Multimetric MRI Captures Early Response and Acquired Resistance of Pancreatic Cancer to KRAS Inhibitor Therapy.

PURPOSE

In pancreatic ductal adenocarcinoma (PDAC), Kirsten rat sarcoma viral oncogene homolog (KRAS) mutations drive both cancer cell growth and formation of a dense stroma. Small-molecule KRAS inhibitors (KRASi) represent a promising new class of therapy for PDAC; hence, clinical tools that can assess early response, detect resistance, and/or predict prolonged survival are desirable to understand clinical biology of KRASi. We hypothesized that diffusion-weighted MRI can detect cell death, whereas dynamic contrast-enhanced MRI and magnetization transfer ratio imaging are sensitive to tumor microenvironment changes, and these metrics shed insights into tumor size change induced by KRASi treatment.

EXPERIMENTAL DESIGN

Multiple preclinical PDAC models, including a genetically engineered mouse model (KPC), received MRTX1133, a KRASi specific for KRASG12D mutation. Quantitative imaging markers were corroborated with IHC analyses.

RESULTS

A significant increase in tumor apparent diffusion coefficient (a diffusion-weighted MRI metric) was detected as early as 48 hours and persisted to day 7 after the initiation of KRASi treatment and was strongly correlated with cell death and reduced cellularity, resulting in greatly prolonged median survival in treated mice. Capillary perfusion/permeability (a dynamic contrast-enhanced MRI metric) exhibited an inverse relationship with microvascular density.
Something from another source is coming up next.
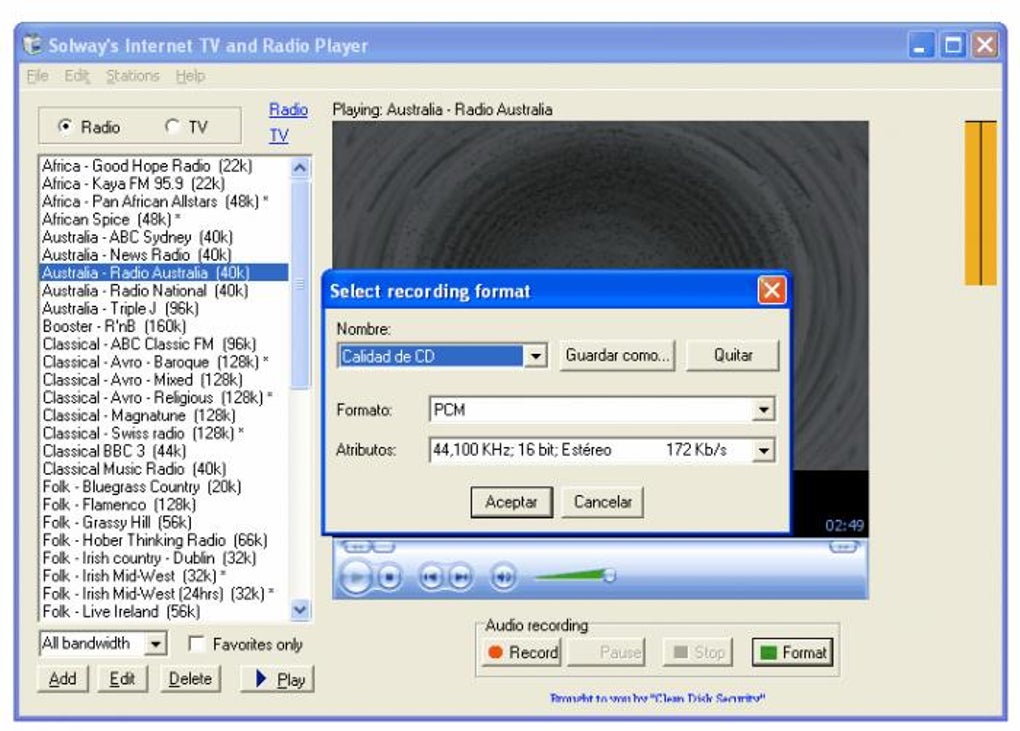Skip to previous track in player
This screenshot has height=731, width=1020.
(x=430, y=577)
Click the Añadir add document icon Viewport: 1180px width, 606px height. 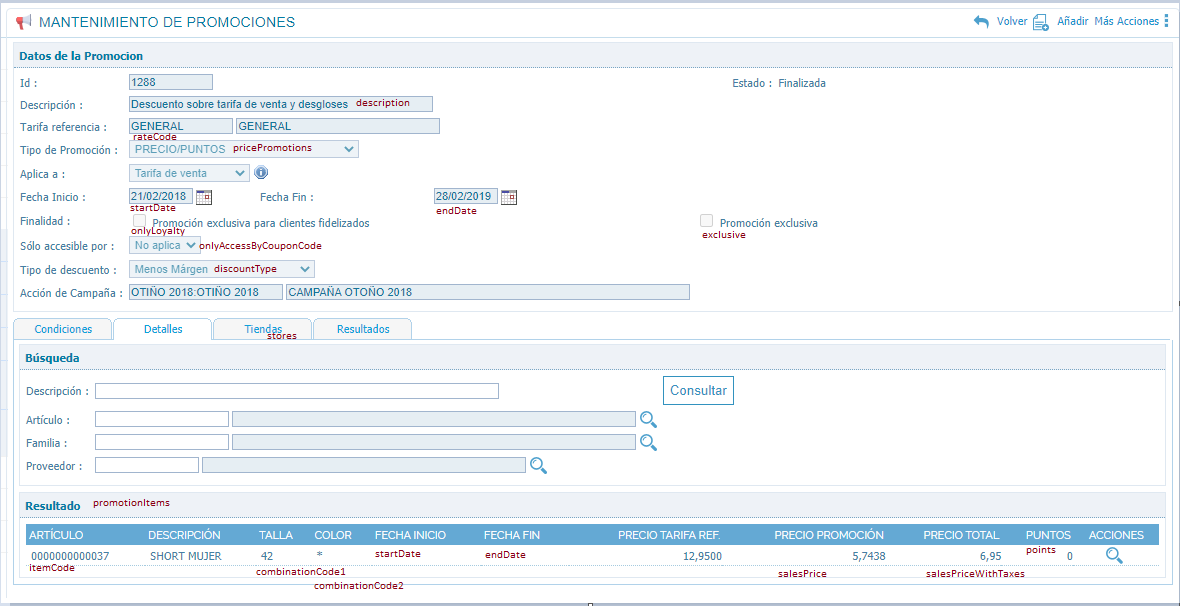click(1040, 21)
Distinct responses of KRASG12C versus KRASG12D tumors to MRTX1133 were captured by the MRI metrics corroborated with IHC. When tumors developed resistance to MRTX1133, the imaging marker values exhibited a reversal from those of responding tumors.

CONCLUSIONS

Multiparametric MRI provides early biological insights of cancer and stromal responses to KRASi treatment and sets the stage for testing the utility of these clinically ready MRI methods in patients receiving KRASi therapy.